Segment Start: Data for the task
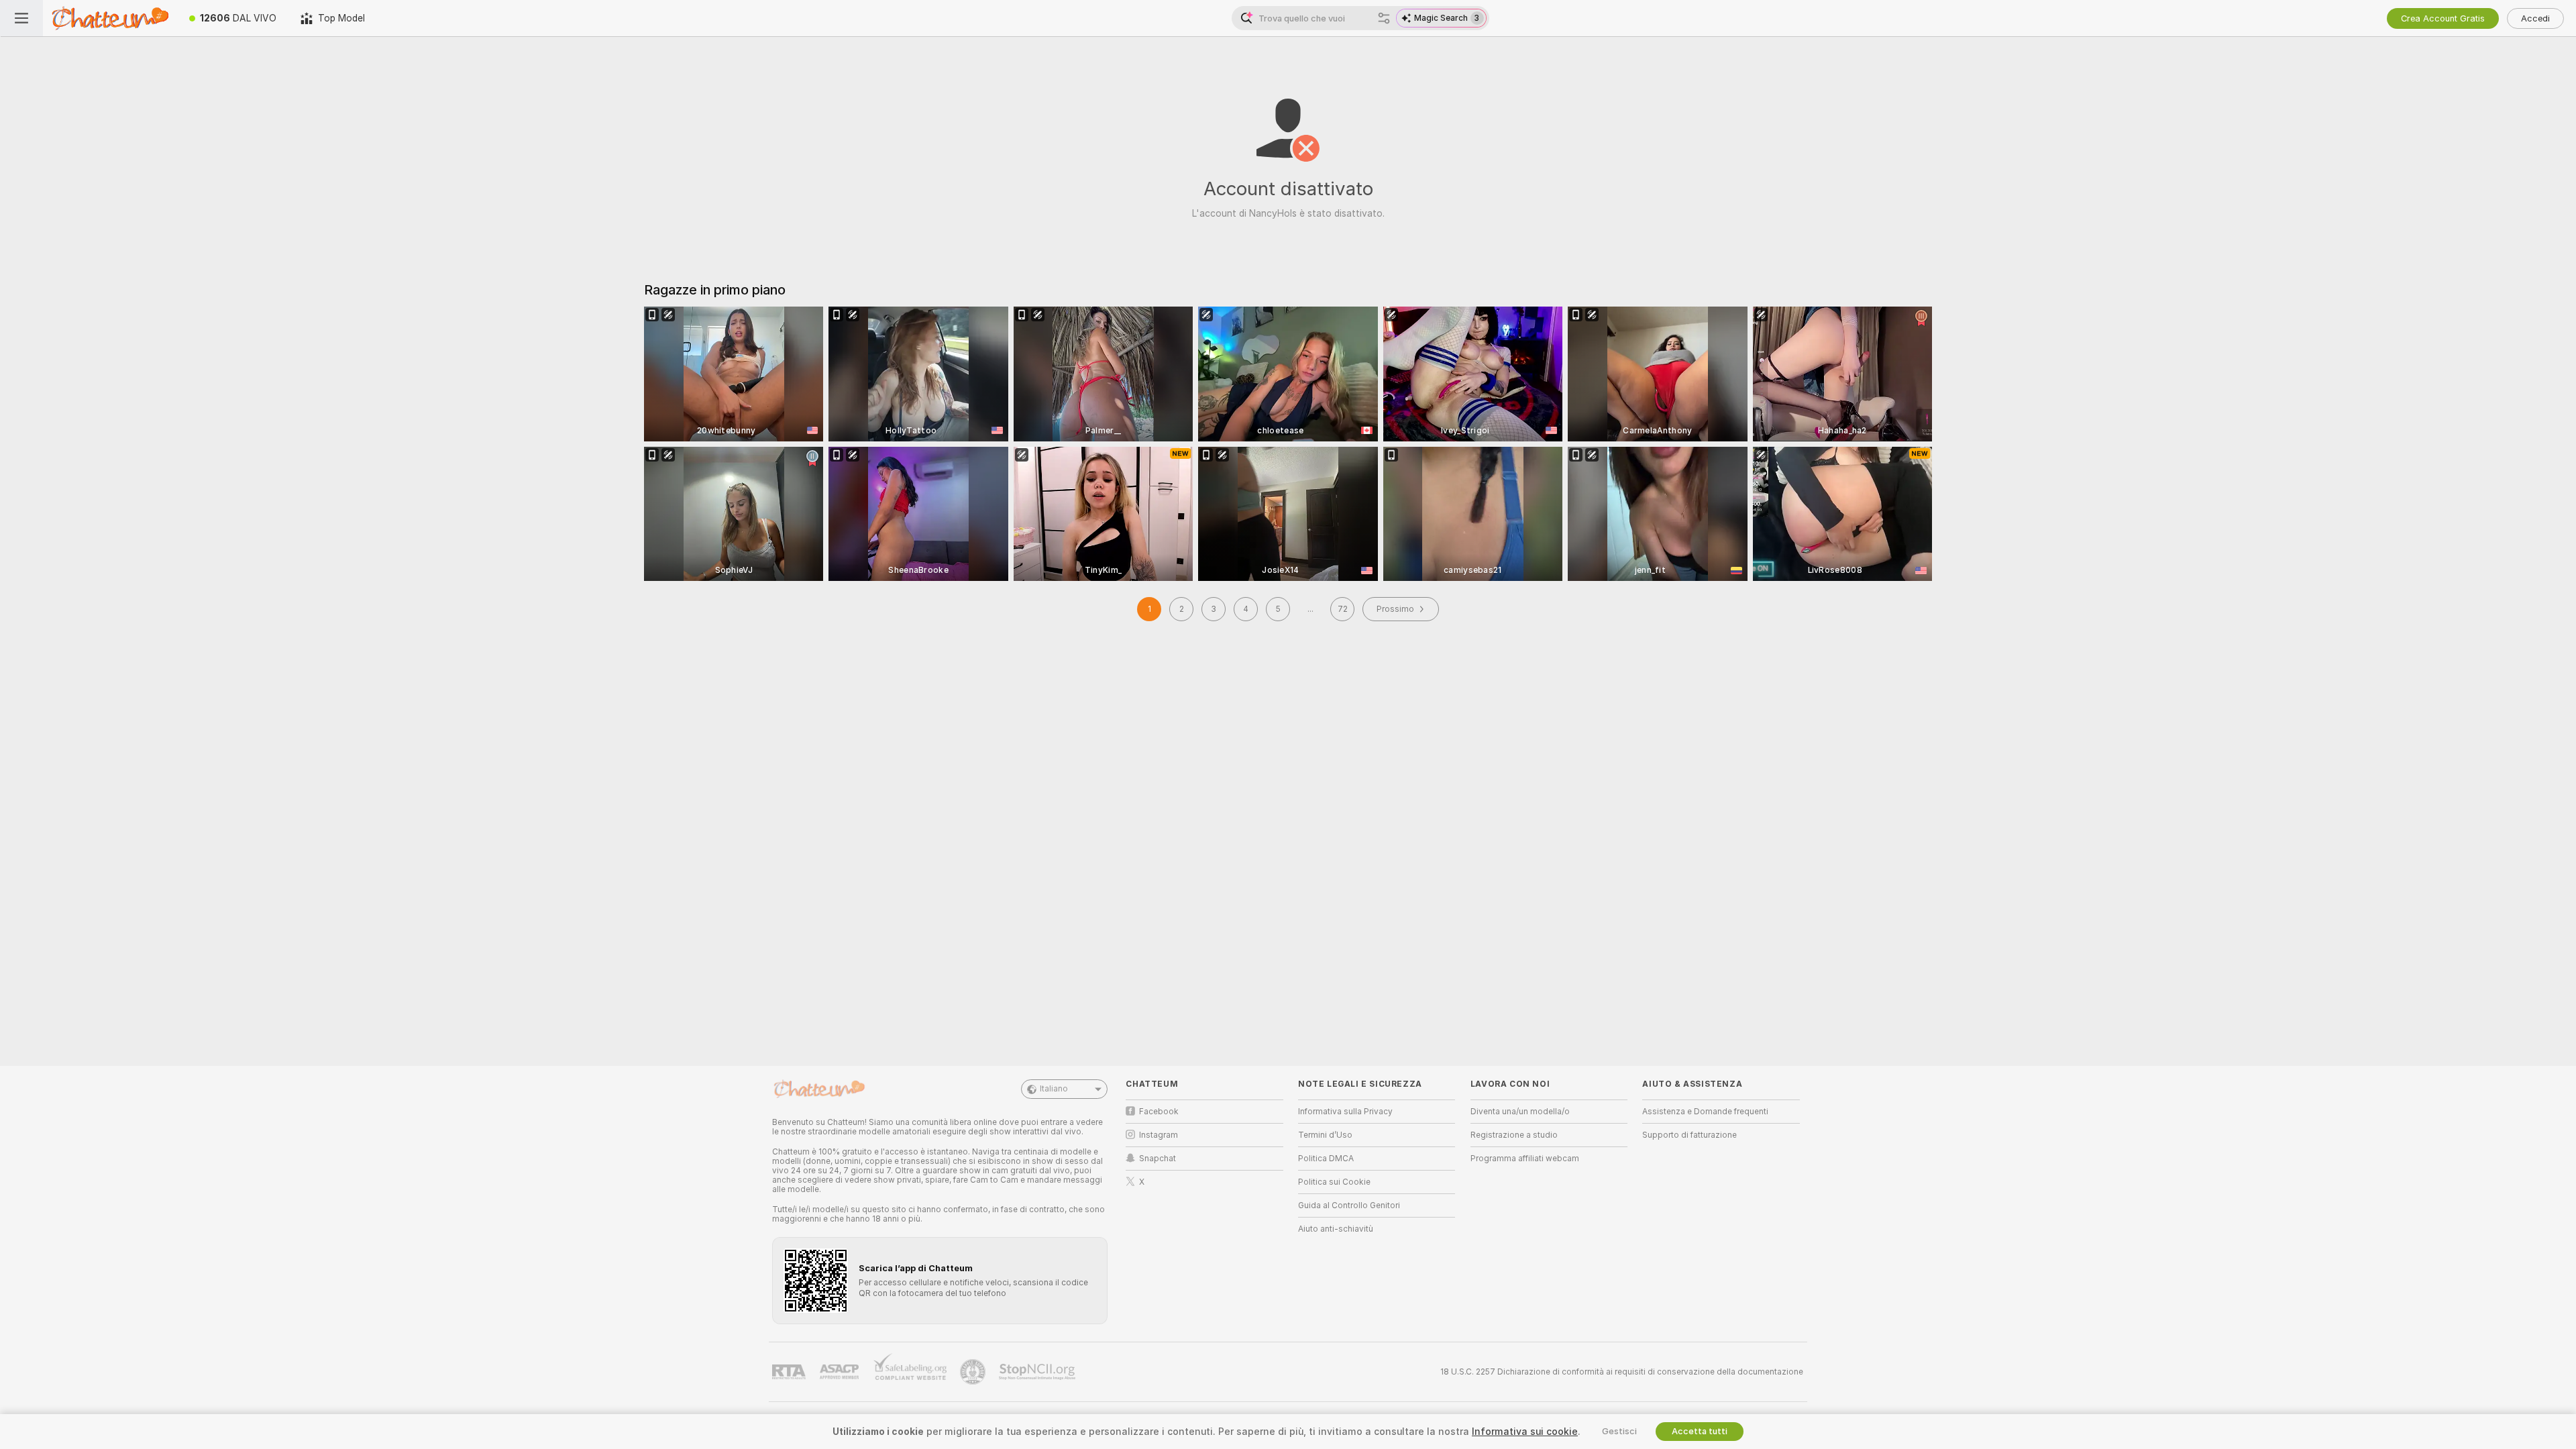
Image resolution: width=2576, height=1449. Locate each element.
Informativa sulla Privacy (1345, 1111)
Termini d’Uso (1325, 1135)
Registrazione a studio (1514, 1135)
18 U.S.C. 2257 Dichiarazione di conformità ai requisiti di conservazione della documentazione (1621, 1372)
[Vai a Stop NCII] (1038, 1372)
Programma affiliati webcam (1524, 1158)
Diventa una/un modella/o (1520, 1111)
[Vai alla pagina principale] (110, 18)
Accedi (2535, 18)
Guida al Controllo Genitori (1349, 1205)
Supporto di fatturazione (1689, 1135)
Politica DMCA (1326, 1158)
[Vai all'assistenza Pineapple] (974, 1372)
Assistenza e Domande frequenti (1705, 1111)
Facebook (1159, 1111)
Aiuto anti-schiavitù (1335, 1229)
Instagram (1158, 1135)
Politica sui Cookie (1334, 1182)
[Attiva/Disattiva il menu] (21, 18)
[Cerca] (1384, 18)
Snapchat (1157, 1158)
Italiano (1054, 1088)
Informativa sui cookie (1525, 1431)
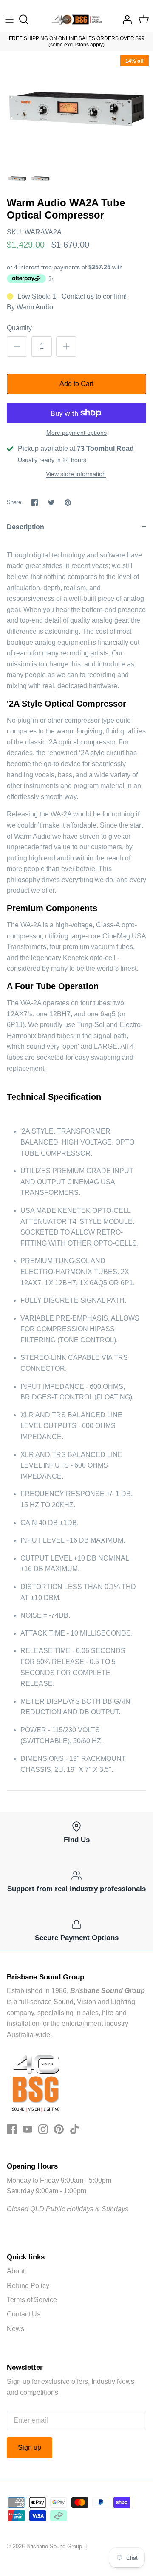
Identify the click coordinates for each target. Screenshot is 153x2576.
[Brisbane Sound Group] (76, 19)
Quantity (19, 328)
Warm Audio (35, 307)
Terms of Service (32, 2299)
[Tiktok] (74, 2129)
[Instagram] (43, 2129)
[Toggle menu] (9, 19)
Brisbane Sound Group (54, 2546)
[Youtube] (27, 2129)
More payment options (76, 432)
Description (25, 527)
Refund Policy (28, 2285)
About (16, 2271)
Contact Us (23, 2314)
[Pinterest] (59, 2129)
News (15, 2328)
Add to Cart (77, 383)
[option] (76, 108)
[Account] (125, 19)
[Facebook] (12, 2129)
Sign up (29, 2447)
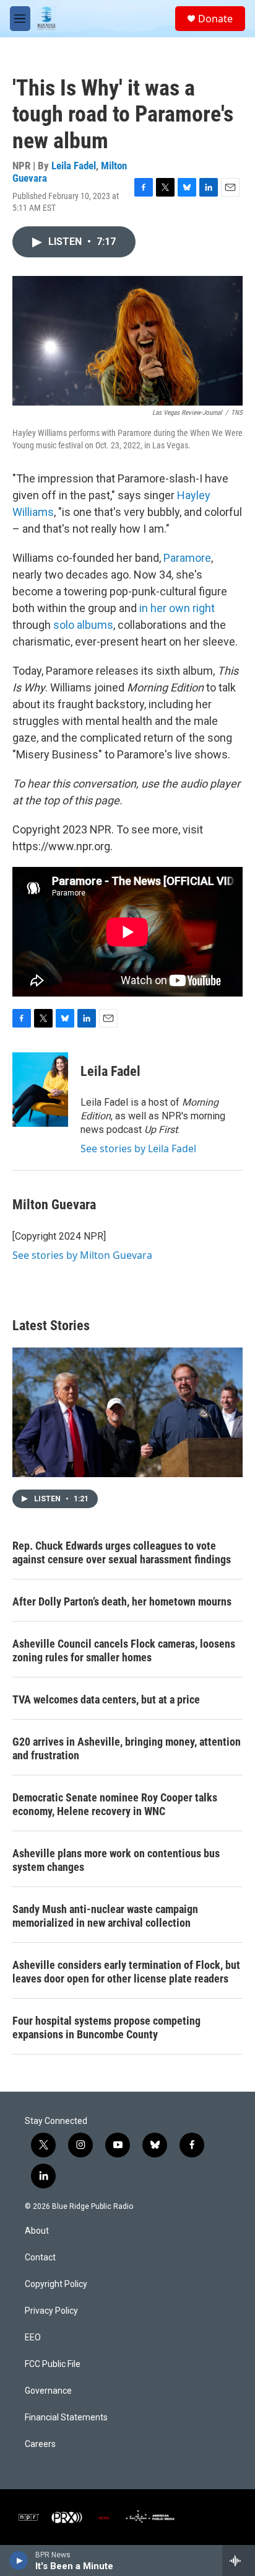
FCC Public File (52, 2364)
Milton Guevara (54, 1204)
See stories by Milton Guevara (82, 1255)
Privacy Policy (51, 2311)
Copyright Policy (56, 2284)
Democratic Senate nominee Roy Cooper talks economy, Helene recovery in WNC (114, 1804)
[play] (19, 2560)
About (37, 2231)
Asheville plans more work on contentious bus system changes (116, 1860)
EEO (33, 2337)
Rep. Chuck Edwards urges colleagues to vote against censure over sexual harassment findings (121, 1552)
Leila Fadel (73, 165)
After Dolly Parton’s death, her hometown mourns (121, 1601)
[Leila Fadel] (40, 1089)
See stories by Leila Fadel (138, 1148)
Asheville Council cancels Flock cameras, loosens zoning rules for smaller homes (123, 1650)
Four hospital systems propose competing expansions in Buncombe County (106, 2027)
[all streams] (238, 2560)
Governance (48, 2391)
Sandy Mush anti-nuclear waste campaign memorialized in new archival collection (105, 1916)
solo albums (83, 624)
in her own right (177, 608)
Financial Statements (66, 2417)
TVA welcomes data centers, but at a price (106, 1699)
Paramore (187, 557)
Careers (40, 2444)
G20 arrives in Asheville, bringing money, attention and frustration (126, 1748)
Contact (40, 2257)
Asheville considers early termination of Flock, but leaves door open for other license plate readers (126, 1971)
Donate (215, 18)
Segment End: Data for the task
* Problem description *
All lines from the one that holds "Rep. Chuck Edwards" through the end of the records are to be returned exactly, including both boundary lines, and no others.

* Result of this exercise *
Rep. Chuck Edwards urges colleagues to vote against censure over sexual harassment findings (121, 1552)
Leila Fadel (73, 165)
After Dolly Parton’s death, her hometown mourns (121, 1601)
[Leila Fadel] (40, 1089)
See stories by Leila Fadel (138, 1148)
Asheville Council cancels Flock cameras, loosens zoning rules for smaller homes (123, 1650)
Four hospital systems propose competing expansions in Buncombe County (106, 2027)
[all streams] (238, 2560)
Governance (48, 2391)
Sandy Mush anti-nuclear waste campaign memorialized in new archival collection (105, 1916)
solo albums (83, 624)
in her own right (177, 608)
Financial Statements (66, 2417)
TVA welcomes data centers, but at a price (106, 1699)
Paramore (187, 557)
Careers (40, 2444)
G20 arrives in Asheville, bringing money, attention and frustration (126, 1748)
Contact (40, 2257)
Asheville considers early termination of Flock, but leaves door open for other license plate readers (126, 1971)
Donate (215, 18)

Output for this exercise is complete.